Return, exactly as written, every line from the first line of the data below through the line that contains "Task: Open the Support dropdown menu".

Dataset excerpts:
== Segment start ==

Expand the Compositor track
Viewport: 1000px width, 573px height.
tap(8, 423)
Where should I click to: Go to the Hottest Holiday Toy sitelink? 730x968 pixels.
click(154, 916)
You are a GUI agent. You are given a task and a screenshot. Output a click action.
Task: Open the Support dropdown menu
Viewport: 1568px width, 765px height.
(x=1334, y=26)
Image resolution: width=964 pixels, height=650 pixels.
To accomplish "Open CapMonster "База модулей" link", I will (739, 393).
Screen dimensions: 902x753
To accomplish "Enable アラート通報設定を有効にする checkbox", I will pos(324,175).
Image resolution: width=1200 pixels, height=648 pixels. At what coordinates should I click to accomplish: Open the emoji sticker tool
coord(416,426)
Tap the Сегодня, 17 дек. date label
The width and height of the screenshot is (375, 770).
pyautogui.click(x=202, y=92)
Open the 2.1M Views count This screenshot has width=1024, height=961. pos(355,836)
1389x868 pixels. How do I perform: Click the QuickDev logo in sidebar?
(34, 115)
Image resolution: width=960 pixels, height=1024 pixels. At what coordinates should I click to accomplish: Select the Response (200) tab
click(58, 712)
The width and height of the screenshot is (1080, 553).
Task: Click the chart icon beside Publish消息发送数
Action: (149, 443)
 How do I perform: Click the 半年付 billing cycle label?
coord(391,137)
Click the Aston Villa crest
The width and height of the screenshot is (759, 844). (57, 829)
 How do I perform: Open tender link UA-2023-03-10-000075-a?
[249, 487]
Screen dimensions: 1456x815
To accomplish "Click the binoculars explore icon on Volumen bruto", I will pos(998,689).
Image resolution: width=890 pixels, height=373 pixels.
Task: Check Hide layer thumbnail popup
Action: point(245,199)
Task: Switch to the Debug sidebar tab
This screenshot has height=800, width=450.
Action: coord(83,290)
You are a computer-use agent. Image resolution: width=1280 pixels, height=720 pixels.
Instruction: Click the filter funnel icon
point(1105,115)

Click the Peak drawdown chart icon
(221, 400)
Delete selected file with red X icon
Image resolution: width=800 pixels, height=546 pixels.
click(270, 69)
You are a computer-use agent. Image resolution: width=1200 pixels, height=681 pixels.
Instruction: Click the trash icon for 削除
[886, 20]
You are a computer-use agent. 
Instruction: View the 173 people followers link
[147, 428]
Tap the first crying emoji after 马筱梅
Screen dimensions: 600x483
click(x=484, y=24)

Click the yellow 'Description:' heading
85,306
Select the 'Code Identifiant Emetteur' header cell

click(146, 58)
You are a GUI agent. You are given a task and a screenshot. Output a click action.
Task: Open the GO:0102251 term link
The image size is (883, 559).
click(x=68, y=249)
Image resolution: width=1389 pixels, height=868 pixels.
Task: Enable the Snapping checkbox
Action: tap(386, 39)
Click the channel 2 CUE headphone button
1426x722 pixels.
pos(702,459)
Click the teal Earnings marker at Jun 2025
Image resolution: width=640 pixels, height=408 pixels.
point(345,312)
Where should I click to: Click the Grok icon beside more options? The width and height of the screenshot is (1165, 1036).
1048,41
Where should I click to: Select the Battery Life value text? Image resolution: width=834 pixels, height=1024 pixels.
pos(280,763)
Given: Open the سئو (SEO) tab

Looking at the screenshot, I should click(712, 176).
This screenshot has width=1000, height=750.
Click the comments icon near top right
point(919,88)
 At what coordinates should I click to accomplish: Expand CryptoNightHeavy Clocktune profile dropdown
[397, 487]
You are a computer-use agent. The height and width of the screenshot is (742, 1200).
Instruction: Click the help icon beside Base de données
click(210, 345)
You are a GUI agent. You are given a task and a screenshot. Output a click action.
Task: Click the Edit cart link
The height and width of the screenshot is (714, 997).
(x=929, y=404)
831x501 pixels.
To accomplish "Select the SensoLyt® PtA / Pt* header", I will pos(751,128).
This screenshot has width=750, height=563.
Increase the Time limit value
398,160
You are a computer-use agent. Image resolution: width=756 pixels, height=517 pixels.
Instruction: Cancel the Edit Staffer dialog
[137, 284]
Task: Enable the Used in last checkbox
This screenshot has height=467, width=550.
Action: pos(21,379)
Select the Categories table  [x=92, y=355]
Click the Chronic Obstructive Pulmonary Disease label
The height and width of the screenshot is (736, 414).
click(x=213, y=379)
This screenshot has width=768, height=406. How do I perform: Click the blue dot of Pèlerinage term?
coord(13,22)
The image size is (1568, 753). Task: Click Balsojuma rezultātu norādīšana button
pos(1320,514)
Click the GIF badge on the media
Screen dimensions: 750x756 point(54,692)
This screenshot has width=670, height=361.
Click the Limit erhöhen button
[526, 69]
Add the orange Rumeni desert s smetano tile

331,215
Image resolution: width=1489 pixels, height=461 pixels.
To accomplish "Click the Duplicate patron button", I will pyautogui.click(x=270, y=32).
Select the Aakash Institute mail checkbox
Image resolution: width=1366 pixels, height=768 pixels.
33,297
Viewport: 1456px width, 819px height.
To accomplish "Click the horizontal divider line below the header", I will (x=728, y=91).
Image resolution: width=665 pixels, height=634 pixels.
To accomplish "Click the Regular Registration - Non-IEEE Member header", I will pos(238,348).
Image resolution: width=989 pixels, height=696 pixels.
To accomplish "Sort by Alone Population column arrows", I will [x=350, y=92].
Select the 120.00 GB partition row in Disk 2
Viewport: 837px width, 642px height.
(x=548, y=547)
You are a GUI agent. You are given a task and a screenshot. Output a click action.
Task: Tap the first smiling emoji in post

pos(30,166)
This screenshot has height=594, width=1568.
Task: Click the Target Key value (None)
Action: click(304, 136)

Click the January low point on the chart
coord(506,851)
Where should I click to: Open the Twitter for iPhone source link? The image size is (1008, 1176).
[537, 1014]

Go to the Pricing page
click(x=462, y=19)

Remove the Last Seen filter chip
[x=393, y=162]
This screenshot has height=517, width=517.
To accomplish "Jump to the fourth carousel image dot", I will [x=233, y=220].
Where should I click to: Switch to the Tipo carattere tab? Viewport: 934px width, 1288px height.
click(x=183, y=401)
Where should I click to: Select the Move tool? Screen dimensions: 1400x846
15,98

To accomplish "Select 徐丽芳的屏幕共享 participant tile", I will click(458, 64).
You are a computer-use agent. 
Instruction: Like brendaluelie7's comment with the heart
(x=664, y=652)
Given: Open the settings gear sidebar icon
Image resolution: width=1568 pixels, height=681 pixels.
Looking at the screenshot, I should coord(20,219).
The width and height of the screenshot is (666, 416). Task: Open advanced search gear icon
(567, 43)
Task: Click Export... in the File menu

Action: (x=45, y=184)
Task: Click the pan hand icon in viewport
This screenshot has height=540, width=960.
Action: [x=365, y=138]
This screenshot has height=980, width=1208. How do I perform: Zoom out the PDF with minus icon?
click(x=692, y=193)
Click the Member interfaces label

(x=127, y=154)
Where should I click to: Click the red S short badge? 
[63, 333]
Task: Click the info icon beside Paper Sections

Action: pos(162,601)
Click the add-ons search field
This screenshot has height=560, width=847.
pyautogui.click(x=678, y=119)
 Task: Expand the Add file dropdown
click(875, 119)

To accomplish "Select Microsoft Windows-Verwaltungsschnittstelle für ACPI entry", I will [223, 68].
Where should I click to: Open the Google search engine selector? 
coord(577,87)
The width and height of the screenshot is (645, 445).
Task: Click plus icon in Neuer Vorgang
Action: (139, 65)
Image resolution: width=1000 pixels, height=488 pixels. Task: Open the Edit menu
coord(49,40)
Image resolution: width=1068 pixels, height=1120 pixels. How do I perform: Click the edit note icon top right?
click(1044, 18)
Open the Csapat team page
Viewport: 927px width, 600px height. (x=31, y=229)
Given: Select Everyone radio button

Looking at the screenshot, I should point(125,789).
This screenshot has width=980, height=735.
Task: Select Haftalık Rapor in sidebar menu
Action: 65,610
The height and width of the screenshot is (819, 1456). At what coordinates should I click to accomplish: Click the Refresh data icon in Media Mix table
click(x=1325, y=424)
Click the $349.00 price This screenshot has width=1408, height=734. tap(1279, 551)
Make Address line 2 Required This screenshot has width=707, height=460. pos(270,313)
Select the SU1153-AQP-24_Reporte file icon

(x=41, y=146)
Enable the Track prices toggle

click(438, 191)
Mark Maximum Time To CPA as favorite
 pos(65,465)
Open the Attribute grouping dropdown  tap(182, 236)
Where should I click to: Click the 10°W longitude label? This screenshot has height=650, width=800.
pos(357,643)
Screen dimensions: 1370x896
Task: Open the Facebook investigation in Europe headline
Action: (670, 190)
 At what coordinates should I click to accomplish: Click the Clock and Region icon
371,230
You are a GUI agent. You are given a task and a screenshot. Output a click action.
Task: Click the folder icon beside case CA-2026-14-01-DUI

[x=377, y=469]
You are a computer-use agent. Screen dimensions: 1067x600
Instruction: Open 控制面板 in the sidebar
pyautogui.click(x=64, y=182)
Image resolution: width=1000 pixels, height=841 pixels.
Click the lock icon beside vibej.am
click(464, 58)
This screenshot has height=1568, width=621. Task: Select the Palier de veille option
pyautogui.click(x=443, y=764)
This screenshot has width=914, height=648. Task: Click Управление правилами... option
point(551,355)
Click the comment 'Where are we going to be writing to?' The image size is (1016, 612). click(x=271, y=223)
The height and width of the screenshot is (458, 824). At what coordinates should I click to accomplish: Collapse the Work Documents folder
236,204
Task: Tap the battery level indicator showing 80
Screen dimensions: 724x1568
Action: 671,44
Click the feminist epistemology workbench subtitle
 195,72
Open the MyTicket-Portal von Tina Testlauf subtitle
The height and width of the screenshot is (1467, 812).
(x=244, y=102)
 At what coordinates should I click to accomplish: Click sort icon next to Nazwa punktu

== Segment end ==

Answer section.
Expand the Compositor track
Viewport: 1000px width, 573px height.
tap(8, 423)
Where should I click to: Go to the Hottest Holiday Toy sitelink? 730x968 pixels.
click(154, 916)
You are a GUI agent. You are given a task and a screenshot. Output a click action.
Task: Open the Support dropdown menu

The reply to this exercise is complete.